我是Java的新手,正在尝试学习活锁的概念。
我找到了一个很好的在线活锁的例子,丈夫和妻子正在尝试吃汤,但他们之间只有一把勺子。每个配偶都过于礼貌,如果另一个尚未吃掉,他们会通过勺子。
我的问题是,我们应该采取什么措施来克服一般情况下的活锁问题?在这个特定的例子中?我希望修改我的代码以演示问题的解决方案。
public class Livelock {
static class Spoon {
private Diner owner;
public Spoon(Diner d) { owner = d; }
public Diner getOwner() { return owner; }
public synchronized void setOwner(Diner d) { owner = d; }
public synchronized void use() {
System.out.printf("%s has eaten!", owner.name);
}
}
static class Diner {
private String name;
private boolean isHungry;
public Diner(String n) { name = n; isHungry = true; }
public String getName() { return name; }
public boolean isHungry() { return isHungry; }
public void eatWith(Spoon spoon, Diner spouse) {
while (isHungry) {
// Don't have the spoon, so wait patiently for spouse.

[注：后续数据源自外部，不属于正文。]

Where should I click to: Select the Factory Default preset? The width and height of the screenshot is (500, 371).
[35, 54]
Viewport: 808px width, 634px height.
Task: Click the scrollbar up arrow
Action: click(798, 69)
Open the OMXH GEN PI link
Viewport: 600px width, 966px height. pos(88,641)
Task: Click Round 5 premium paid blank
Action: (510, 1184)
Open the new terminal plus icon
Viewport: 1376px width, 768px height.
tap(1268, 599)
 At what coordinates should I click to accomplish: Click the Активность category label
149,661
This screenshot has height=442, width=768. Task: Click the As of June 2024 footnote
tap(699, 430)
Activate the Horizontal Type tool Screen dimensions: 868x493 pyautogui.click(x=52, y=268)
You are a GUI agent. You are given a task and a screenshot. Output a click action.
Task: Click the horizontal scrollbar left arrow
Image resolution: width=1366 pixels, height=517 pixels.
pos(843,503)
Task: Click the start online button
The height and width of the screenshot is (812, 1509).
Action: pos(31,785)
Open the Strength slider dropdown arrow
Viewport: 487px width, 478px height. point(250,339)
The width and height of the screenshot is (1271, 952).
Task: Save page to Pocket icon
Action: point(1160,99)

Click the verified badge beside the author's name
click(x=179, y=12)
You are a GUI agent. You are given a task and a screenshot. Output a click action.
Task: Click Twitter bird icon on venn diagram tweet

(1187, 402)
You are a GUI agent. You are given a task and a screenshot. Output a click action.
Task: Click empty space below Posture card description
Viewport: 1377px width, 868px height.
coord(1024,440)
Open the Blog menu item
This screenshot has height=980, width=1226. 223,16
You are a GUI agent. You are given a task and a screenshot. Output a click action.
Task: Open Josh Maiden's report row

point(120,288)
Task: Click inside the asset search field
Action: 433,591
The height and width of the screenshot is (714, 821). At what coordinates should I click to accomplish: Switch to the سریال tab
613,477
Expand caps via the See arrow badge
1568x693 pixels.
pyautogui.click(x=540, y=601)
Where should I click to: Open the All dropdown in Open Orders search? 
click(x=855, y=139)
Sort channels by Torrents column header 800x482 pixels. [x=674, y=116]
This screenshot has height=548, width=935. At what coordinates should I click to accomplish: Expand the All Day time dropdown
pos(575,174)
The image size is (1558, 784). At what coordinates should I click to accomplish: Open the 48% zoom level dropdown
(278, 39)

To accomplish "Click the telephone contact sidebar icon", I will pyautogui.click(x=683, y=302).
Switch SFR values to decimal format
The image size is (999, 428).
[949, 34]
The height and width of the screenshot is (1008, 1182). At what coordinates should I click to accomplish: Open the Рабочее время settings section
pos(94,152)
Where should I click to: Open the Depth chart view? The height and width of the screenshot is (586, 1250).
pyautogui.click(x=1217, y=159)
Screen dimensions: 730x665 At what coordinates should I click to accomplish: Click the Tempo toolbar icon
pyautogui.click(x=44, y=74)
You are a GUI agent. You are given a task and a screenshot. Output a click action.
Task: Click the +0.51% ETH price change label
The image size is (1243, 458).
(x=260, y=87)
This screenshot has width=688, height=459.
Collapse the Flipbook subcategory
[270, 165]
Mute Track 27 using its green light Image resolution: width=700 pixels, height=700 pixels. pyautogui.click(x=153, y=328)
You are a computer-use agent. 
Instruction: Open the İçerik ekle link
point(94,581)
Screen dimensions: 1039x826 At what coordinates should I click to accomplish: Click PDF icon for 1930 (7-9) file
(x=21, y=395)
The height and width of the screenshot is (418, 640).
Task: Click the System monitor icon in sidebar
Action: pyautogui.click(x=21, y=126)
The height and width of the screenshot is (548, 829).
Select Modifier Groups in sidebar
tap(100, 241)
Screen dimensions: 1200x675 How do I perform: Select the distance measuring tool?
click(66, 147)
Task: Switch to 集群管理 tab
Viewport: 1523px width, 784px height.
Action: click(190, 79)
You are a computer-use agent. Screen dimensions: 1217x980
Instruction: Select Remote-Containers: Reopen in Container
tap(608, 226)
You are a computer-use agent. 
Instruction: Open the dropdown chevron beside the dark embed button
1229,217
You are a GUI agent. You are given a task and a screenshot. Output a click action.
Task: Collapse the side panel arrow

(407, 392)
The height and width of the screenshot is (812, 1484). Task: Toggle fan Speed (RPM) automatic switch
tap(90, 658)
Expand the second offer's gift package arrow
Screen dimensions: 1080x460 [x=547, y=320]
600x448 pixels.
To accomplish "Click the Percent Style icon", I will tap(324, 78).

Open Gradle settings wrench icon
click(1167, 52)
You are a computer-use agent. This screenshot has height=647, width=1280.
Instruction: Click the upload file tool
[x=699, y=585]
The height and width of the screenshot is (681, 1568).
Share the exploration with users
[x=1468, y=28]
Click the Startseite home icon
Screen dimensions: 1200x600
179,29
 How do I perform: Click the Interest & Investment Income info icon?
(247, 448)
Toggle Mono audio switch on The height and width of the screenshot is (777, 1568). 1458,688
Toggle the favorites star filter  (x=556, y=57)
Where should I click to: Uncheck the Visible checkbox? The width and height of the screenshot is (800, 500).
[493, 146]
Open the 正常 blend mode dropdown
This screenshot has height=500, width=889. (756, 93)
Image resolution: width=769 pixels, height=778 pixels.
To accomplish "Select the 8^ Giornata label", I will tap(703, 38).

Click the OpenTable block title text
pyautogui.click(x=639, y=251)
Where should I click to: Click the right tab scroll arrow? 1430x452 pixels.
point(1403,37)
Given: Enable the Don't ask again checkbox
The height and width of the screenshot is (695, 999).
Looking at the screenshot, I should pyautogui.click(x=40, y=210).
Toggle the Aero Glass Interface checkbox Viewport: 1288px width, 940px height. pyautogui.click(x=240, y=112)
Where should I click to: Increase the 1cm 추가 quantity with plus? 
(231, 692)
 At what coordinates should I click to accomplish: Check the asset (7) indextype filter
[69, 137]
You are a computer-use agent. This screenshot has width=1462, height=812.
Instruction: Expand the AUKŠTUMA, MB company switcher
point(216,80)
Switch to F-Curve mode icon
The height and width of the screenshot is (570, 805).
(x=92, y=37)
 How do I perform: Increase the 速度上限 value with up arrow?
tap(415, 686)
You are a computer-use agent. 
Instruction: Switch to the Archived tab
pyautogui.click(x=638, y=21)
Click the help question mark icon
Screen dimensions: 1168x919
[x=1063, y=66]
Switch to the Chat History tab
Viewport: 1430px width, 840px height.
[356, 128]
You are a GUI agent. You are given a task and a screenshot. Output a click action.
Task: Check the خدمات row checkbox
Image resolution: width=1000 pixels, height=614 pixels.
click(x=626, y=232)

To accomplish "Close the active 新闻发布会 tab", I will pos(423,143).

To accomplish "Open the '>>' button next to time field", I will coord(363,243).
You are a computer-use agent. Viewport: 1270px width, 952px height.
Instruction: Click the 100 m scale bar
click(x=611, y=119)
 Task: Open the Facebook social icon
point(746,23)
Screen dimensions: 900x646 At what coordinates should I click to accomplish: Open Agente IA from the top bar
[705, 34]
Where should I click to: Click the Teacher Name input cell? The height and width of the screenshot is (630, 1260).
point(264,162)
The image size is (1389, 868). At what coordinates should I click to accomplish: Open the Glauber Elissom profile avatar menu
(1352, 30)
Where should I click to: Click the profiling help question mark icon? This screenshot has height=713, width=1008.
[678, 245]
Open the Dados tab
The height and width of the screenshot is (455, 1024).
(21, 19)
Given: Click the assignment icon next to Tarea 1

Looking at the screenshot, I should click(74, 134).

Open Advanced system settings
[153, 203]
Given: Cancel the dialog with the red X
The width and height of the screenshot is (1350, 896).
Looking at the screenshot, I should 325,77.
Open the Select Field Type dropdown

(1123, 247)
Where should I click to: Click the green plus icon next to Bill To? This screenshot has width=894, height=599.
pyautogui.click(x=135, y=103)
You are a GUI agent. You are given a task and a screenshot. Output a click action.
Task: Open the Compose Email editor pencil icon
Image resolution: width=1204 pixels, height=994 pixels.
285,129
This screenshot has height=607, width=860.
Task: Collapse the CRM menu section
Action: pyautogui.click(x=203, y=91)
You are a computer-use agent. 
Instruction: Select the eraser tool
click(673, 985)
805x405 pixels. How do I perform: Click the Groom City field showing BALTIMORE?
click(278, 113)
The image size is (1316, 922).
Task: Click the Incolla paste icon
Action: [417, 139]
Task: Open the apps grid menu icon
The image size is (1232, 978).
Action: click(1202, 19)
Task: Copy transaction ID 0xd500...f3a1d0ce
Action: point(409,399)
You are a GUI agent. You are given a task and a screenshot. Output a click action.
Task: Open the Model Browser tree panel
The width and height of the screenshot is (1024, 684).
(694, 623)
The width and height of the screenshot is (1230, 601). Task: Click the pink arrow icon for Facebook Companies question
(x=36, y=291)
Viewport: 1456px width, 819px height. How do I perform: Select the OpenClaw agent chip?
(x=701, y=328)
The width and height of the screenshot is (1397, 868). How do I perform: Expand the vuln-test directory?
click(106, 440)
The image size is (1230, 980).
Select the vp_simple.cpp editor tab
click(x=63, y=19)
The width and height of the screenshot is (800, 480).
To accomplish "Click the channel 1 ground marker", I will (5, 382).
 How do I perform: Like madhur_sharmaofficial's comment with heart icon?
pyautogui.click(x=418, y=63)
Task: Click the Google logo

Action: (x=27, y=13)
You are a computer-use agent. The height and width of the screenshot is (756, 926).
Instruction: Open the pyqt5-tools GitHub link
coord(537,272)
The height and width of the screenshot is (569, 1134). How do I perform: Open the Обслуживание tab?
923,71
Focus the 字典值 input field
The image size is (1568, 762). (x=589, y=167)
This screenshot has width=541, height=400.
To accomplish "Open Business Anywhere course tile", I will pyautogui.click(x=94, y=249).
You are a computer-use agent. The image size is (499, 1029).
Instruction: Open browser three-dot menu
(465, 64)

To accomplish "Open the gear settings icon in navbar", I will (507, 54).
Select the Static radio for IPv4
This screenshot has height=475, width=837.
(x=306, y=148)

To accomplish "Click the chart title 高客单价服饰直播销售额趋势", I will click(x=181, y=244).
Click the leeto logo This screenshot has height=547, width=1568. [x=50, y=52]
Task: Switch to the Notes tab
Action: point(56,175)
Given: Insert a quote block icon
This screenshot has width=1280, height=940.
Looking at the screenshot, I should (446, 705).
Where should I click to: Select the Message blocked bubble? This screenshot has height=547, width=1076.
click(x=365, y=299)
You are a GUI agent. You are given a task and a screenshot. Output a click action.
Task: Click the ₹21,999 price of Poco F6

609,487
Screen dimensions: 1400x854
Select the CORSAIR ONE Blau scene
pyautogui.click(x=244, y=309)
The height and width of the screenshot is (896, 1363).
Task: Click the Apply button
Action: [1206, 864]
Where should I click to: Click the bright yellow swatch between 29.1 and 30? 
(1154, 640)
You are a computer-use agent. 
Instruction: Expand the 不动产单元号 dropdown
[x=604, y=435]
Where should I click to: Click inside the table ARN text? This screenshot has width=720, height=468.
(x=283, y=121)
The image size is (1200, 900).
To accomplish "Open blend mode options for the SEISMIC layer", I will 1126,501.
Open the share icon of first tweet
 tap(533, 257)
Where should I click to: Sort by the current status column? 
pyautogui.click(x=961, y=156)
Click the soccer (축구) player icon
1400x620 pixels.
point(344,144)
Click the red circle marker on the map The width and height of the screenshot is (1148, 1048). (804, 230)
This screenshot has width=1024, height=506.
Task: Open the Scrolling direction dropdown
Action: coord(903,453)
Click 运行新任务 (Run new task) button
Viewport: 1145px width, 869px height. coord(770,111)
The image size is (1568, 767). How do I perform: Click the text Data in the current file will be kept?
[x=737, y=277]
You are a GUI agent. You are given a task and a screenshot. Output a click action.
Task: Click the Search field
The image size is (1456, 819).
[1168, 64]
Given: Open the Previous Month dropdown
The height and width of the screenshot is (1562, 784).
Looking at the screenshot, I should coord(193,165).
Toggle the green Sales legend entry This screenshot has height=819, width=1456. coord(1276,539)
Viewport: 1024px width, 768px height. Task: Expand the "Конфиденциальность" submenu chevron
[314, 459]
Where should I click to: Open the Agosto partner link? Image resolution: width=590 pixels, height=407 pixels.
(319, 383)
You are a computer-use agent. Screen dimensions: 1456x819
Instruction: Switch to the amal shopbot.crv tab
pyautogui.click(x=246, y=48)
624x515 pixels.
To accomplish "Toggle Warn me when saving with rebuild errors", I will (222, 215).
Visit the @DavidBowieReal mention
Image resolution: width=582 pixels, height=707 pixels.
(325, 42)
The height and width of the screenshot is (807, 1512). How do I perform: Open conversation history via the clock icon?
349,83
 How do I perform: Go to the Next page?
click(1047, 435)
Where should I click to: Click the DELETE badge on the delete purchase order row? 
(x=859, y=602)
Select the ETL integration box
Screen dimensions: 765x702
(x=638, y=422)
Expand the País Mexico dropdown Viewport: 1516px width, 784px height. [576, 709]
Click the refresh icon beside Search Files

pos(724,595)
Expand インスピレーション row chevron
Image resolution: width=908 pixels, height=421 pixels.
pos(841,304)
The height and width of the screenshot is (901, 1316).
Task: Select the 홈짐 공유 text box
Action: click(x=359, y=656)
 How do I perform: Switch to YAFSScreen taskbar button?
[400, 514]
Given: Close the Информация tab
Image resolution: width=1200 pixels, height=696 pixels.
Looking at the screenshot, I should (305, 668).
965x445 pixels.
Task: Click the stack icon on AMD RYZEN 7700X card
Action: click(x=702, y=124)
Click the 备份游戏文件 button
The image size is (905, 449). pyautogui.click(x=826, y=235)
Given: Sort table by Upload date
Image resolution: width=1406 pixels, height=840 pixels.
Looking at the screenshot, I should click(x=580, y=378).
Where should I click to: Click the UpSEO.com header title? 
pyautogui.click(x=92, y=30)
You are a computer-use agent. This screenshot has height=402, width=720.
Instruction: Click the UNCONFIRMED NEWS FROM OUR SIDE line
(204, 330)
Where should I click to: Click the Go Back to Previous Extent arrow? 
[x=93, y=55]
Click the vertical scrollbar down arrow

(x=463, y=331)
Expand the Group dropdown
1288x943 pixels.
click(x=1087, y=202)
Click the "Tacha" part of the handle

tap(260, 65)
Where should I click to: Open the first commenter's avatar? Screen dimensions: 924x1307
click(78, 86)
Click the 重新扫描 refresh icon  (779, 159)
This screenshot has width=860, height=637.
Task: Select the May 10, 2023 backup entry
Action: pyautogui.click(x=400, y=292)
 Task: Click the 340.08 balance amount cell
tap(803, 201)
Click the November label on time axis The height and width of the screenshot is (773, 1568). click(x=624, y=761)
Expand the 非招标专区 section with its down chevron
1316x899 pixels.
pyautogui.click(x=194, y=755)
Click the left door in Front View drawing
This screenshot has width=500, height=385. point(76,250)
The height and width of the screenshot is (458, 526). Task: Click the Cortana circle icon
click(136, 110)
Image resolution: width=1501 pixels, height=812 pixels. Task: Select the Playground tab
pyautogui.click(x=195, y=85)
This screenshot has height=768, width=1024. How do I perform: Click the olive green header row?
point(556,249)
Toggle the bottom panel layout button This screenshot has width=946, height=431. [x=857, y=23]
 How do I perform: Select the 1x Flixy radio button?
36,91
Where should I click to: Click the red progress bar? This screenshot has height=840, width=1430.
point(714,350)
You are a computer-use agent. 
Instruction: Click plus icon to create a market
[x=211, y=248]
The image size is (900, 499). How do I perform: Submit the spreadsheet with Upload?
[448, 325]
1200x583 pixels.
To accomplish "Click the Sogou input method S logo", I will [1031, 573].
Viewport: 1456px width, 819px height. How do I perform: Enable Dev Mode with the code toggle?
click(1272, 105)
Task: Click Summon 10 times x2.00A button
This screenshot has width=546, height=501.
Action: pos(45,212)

if (spoon.owner != this) {
try { Thread.sleep(1); }
catch(InterruptedException e) { continue; }
continue;
}
// If spouse is hungry, insist upon passing the spoon.
if (spouse.isHungry()) {
System.out.printf(
"%s: You eat first my darling %s!%n",
name, spouse.getName());
spoon.setOwner(spouse);
continue;
}
// Spouse wasn't hungry, so finally eat
spoon.use();
isHungry = false;
System.out.printf(
"%s: I am stuffed, my darling %s!%n",
name, spouse.getName());
spoon.setOwner(spouse);
}
}
}
public static void main(String[] args) {
final Diner husband = new Diner("Bob");
final Diner wife = new Diner("Alice");
final Spoon s = new Spoon(husband);
new Thread(new Runnable() {
public void run() { husband.eatWith(s, wife); }
}).start();
new Thread(new Runnable() {
public void run() { wife.eatWith(s, husband); }
}).start();
}
}
答案 0 :(得分:1)
一般来说,没有通用的解决方案。
如果未检测到进度,则线程必须停止重复相同的操作。
在你的例子中允许配偶不止一次吃(从而发现所爱的人没有吃过而且没有进展,因为只吃了一步)应该强迫勺子的主人吃。
显然,现实生活场景将更加精细,但检测零进展并采取与正常情况不同的行为至关重要。